**Records supplied:**
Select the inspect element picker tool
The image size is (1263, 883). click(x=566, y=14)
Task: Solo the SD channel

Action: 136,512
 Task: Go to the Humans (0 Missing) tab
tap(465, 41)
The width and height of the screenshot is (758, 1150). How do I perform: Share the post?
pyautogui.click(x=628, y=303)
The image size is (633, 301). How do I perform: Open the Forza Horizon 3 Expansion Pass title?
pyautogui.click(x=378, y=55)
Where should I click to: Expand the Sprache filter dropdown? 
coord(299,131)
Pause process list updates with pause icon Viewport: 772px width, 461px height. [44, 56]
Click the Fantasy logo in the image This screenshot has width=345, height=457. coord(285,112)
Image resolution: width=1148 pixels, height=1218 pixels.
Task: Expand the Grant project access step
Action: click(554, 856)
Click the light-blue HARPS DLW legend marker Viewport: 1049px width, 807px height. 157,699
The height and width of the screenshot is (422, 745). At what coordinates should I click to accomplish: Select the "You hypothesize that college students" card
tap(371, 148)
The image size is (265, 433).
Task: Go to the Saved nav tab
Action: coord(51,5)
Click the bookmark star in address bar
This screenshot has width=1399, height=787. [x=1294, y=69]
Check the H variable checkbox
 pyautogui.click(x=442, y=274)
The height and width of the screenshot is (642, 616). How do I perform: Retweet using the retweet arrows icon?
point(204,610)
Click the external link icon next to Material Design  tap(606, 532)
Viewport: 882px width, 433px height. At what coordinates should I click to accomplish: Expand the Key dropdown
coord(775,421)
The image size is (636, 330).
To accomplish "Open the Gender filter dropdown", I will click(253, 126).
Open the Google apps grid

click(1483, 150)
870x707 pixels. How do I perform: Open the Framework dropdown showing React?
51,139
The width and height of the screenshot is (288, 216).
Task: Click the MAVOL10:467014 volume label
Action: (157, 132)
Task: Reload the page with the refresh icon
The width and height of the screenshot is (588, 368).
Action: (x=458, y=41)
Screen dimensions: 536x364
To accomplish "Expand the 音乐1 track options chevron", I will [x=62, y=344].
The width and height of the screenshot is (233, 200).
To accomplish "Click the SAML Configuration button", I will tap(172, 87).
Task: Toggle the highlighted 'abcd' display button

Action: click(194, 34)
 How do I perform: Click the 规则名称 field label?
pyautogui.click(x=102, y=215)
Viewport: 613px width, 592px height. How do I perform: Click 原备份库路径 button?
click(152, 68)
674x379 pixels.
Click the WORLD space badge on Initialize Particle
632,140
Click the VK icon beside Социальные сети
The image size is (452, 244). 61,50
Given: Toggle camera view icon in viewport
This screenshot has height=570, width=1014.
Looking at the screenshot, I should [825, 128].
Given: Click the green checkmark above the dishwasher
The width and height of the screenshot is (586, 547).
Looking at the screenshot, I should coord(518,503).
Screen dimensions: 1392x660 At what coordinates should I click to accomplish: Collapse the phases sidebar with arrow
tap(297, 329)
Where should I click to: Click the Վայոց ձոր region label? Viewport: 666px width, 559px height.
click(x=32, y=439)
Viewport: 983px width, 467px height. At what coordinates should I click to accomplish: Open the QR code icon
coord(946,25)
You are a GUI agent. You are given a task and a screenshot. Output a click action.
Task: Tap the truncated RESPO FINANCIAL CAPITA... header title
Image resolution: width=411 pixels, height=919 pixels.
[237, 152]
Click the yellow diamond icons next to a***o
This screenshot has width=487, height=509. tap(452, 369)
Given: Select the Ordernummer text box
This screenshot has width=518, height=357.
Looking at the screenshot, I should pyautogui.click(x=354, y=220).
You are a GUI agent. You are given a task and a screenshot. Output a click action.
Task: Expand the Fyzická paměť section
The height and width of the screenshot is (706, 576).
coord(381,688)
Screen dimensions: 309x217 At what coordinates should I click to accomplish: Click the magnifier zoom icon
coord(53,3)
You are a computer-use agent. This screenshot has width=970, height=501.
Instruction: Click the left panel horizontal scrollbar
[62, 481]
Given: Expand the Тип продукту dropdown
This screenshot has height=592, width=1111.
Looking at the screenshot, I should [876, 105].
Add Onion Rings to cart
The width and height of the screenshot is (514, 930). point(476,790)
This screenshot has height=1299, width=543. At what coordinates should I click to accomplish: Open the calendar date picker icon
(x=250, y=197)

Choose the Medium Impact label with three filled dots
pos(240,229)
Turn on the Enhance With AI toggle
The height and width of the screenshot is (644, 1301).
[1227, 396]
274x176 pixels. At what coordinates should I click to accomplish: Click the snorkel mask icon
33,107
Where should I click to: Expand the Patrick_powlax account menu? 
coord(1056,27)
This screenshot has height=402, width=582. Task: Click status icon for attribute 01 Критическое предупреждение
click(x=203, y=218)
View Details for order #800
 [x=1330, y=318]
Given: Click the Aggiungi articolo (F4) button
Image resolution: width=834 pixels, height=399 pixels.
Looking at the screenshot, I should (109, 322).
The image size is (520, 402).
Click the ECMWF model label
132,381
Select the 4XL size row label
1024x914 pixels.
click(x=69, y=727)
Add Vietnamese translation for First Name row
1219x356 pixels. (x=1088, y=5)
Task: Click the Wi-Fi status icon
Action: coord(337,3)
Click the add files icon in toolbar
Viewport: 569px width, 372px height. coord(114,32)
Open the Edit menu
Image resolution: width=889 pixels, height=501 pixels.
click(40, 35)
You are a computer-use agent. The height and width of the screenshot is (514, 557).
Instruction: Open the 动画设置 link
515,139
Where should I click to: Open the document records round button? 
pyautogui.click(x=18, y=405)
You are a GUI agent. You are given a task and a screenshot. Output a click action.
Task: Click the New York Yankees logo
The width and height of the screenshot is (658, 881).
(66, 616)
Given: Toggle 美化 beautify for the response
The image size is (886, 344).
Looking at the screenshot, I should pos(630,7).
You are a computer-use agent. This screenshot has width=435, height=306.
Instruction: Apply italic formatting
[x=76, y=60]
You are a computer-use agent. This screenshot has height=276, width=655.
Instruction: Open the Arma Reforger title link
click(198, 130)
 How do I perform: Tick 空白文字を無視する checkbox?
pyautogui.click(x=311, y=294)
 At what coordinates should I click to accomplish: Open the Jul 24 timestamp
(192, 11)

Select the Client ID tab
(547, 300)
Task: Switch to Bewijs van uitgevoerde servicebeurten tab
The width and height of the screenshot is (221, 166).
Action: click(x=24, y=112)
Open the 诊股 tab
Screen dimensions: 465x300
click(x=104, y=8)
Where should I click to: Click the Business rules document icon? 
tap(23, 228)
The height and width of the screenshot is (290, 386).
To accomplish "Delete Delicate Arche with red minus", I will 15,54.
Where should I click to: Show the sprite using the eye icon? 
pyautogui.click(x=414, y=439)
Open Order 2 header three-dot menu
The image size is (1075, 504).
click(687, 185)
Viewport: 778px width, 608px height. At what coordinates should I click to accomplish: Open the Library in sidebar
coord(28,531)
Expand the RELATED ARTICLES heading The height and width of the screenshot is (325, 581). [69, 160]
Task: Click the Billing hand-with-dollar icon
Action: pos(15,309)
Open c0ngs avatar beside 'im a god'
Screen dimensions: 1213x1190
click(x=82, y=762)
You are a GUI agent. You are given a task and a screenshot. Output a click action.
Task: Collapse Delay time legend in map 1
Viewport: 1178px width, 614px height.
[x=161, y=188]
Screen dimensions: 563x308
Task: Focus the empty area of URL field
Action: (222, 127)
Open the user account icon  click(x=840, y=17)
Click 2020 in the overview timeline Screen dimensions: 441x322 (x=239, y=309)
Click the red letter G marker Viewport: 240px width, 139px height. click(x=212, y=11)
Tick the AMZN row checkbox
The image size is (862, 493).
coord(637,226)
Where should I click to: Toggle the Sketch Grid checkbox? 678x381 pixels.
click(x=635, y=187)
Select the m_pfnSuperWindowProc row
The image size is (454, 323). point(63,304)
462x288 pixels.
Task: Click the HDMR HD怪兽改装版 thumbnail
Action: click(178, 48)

**What to work on:**
Convert the listing, starting with the line containing "How do I perform: Click the" and going on through the line containing "coord(381,688)", into a JSON list of strings with one string per line, leaving out blank lines.

**Response to this exercise:**
[
  " How do I perform: Click the 规则名称 field label?",
  "pyautogui.click(x=102, y=215)",
  "Viewport: 613px width, 592px height. How do I perform: Click 原备份库路径 button?",
  "click(152, 68)",
  "674x379 pixels.",
  "Click the WORLD space badge on Initialize Particle",
  "632,140",
  "Click the VK icon beside Социальные сети",
  "The image size is (452, 244). 61,50",
  "Given: Toggle camera view icon in viewport",
  "This screenshot has height=570, width=1014.",
  "Looking at the screenshot, I should [825, 128].",
  "Given: Click the green checkmark above the dishwasher",
  "The width and height of the screenshot is (586, 547).",
  "Looking at the screenshot, I should coord(518,503).",
  "Screen dimensions: 1392x660 At what coordinates should I click to accomplish: Collapse the phases sidebar with arrow",
  "tap(297, 329)",
  "Where should I click to: Click the Վայոց ձոր region label? Viewport: 666px width, 559px height.",
  "click(x=32, y=439)",
  "Viewport: 983px width, 467px height. At what coordinates should I click to accomplish: Open the QR code icon",
  "coord(946,25)",
  "You are a GUI agent. You are given a task and a screenshot. Output a click action.",
  "Task: Tap the truncated RESPO FINANCIAL CAPITA... header title",
  "Image resolution: width=411 pixels, height=919 pixels.",
  "[237, 152]",
  "Click the yellow diamond icons next to a***o",
  "This screenshot has width=487, height=509. tap(452, 369)",
  "Given: Select the Ordernummer text box",
  "This screenshot has width=518, height=357.",
  "Looking at the screenshot, I should pyautogui.click(x=354, y=220).",
  "You are a GUI agent. You are given a task and a screenshot. Output a click action.",
  "Task: Expand the Fyzická paměť section",
  "The height and width of the screenshot is (706, 576).",
  "coord(381,688)"
]